INPUT section start

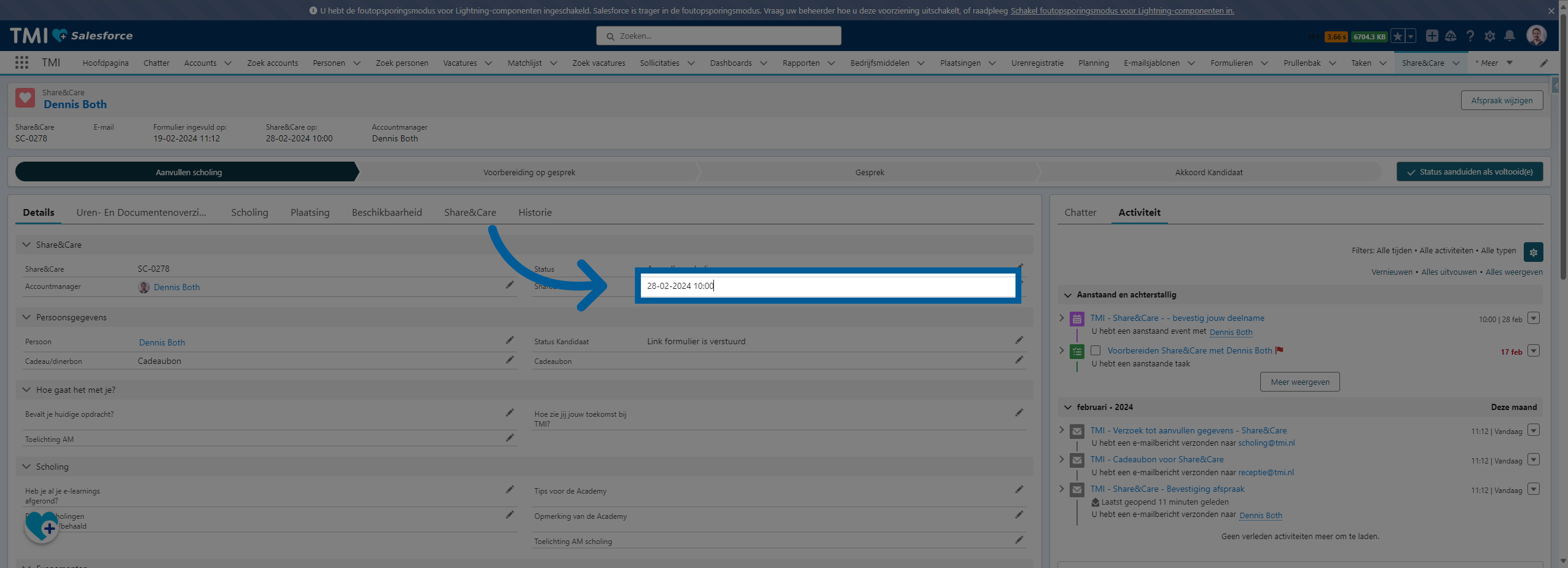Open the Chatter tab in side panel

tap(1080, 213)
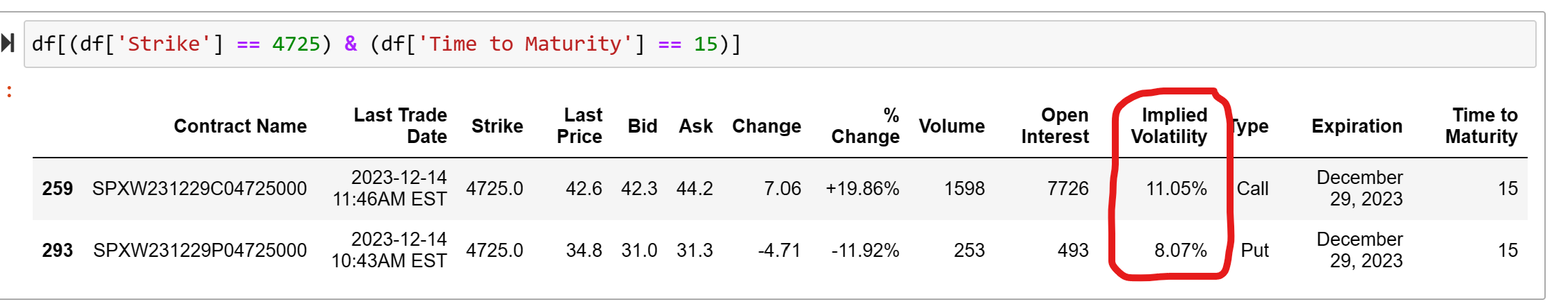Click the 7726 open interest value
This screenshot has height=302, width=1568.
coord(1067,188)
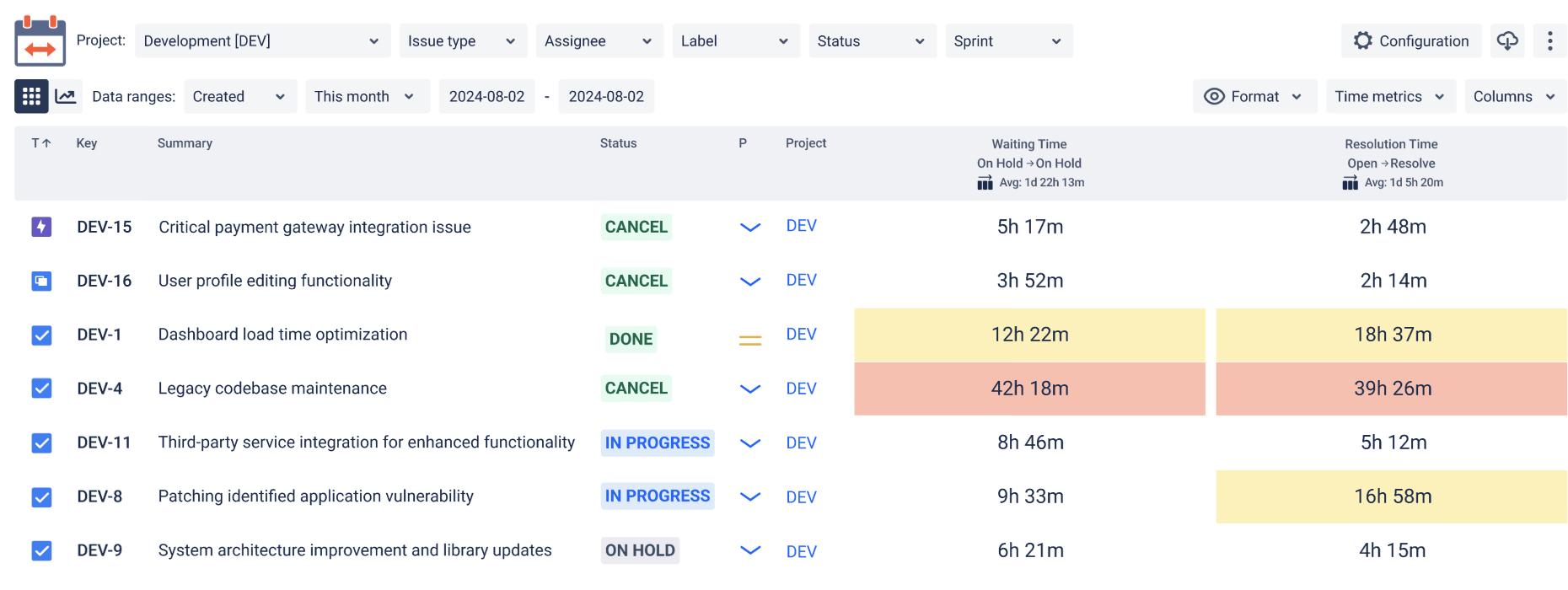Open the Configuration settings button
1568x590 pixels.
pos(1411,40)
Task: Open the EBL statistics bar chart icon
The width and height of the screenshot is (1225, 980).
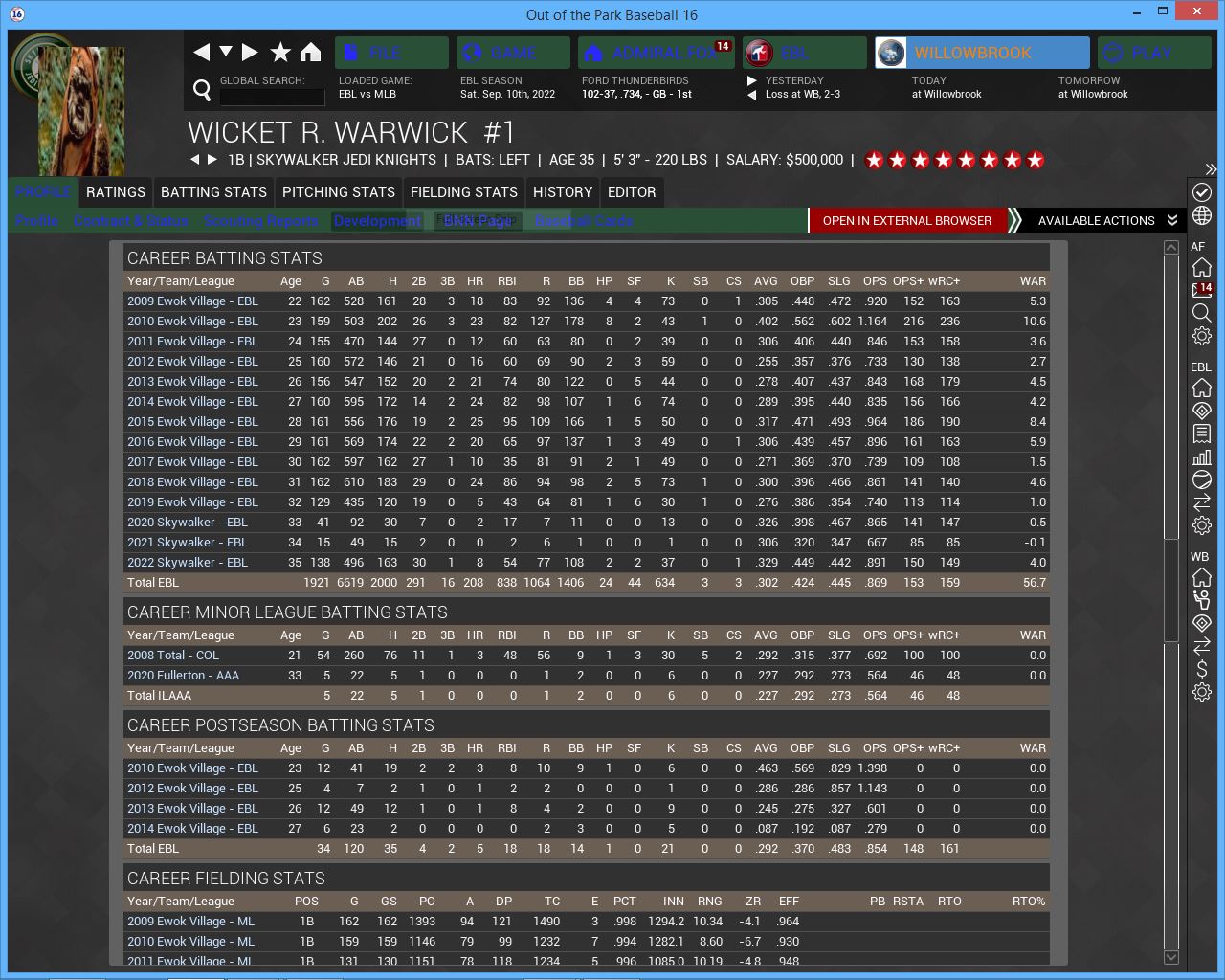Action: (1202, 457)
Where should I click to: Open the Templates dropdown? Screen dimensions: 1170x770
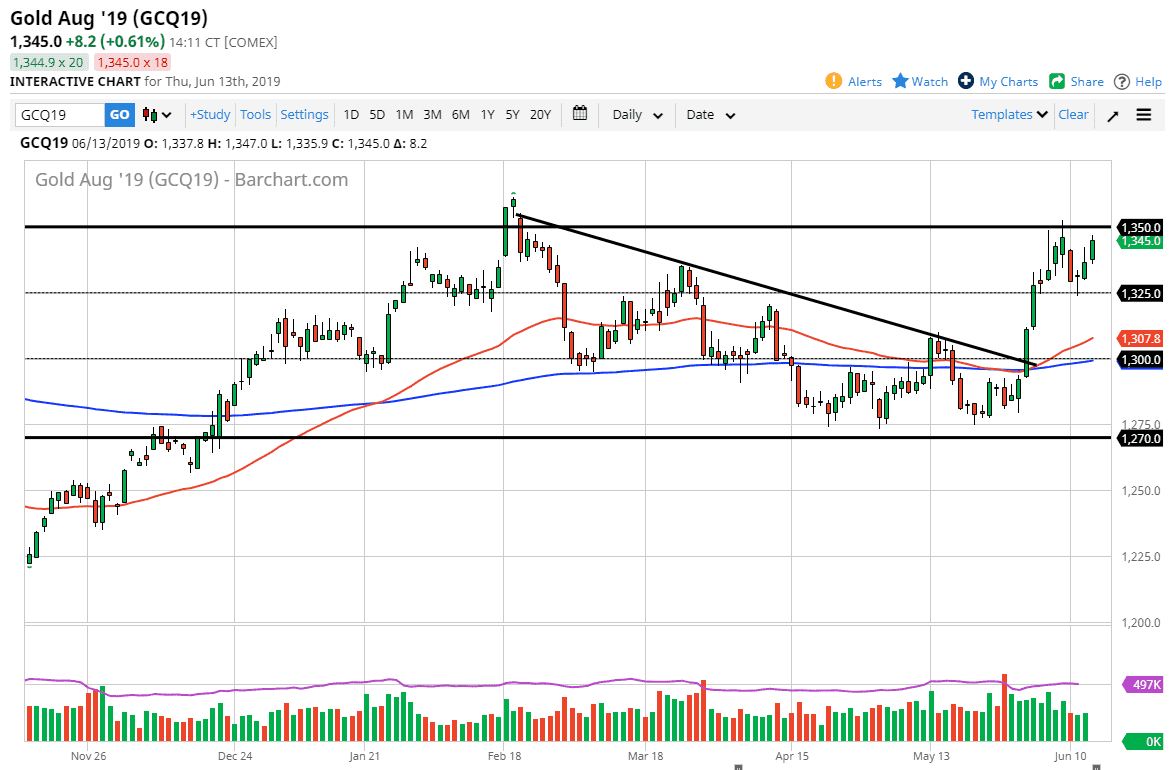pos(1009,115)
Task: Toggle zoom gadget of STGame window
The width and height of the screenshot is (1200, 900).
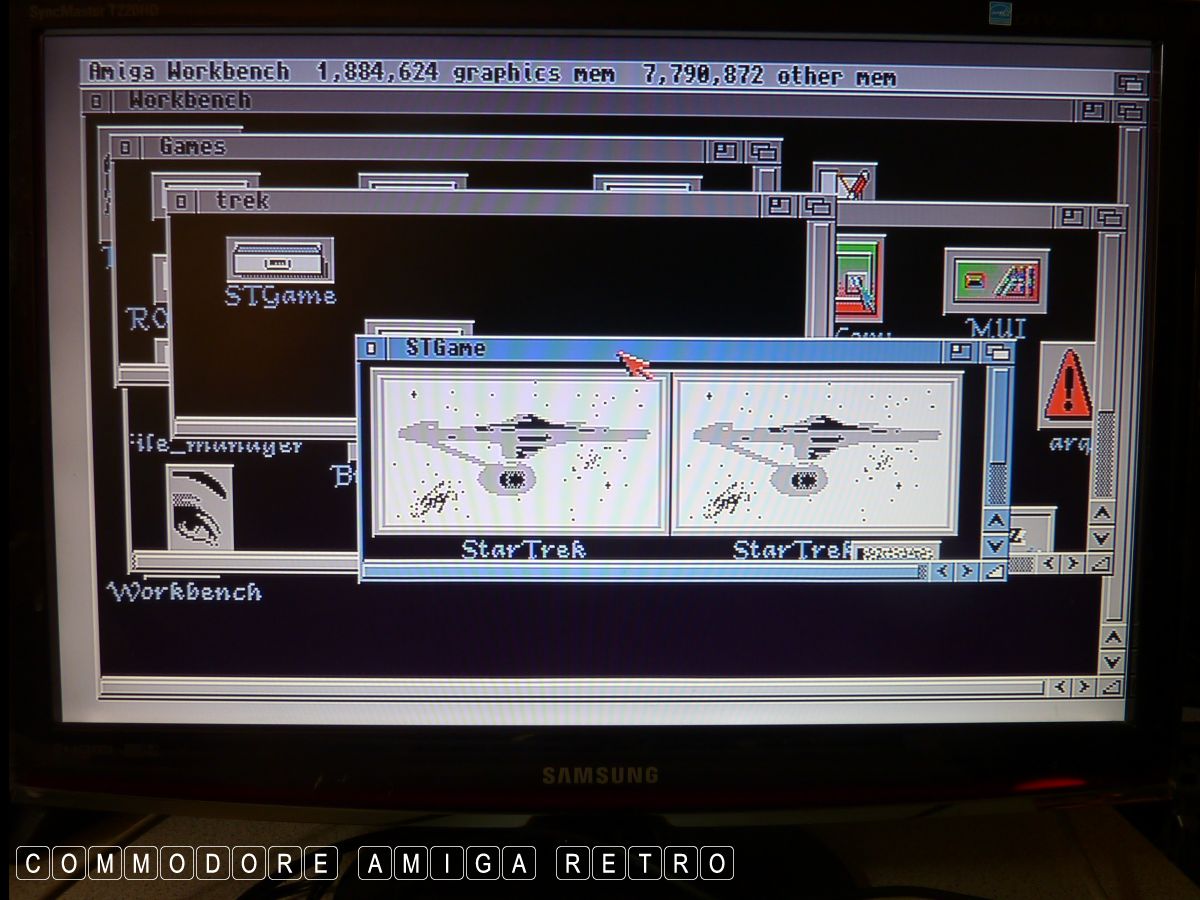Action: coord(961,351)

INPUT section end

- _EXERCISE DIRECTIONS_: Produce an exact copy of the lines from the line containing "The width and height of the screenshot is (1200, 900)." to the end of the material, both ends included, and omit every picture.

- _RESPONSE FOR THIS EXERCISE_:
The width and height of the screenshot is (1200, 900).
Action: coord(961,351)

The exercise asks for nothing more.